HealthSouth has pledged to replace five of its directors, in stages, over the next nine months. Charles Newhall and George Strong, who resigned on Tuesday, will be the first to go. Both directors have been criticized for, among other things, investing in companies that relied heavily on HealthSouth for support.
Interim Chairman Joel Gordon, who will remain on the board, nevertheless praised the departing directors on Tuesday. He thanked both men for "their many years of dedicated service and their tireless efforts on behalf of the company and its shareholders."

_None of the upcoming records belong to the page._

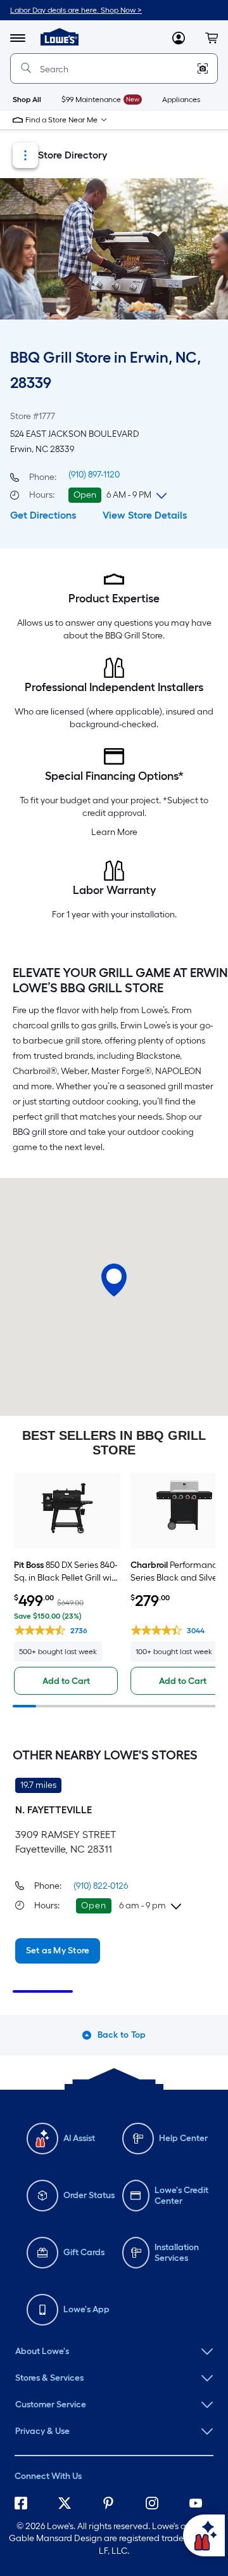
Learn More (114, 832)
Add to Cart (66, 1681)
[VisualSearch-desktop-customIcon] (202, 68)
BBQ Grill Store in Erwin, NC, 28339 (105, 370)
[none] (114, 2351)
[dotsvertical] (25, 155)
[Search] (26, 68)
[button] (211, 38)
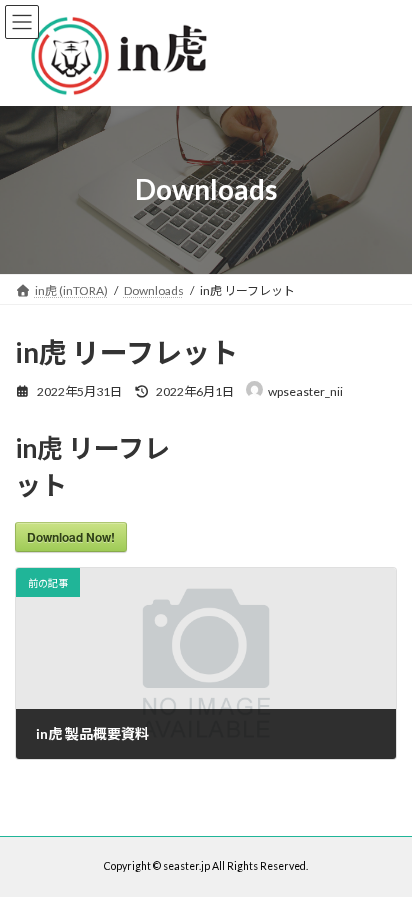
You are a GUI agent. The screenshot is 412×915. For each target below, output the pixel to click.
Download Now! (71, 537)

HealthSouth directors have consistently maintained that they, too, were victims of Scrushy's alleged abuses.
"As directors, we have shared the frustration, outrage and sense of betrayal of HealthSouth's public security holders and employees over the fact that a relatively small group of people deliberately deceived us," Gordon said on Tuesday. "We also share the strong determination to build HealthSouth back to a respected position in the health care community and to help restore value for our stakeholders."
Already, one former HealthSouth executive -- former assistant controller Emery Harris -- has been sentenced to prison for participating in the alleged accounting scheme. Many others, particularly Scrushy, face possible prison time and hefty fines as well.
In the meantime, HealthSouth shares continue their miraculous recovery. The stock, which sank to an all-time low of 8 cents after the fraud was alleged in March, tacked on 1.1% to hit $4.71 on Tuesday.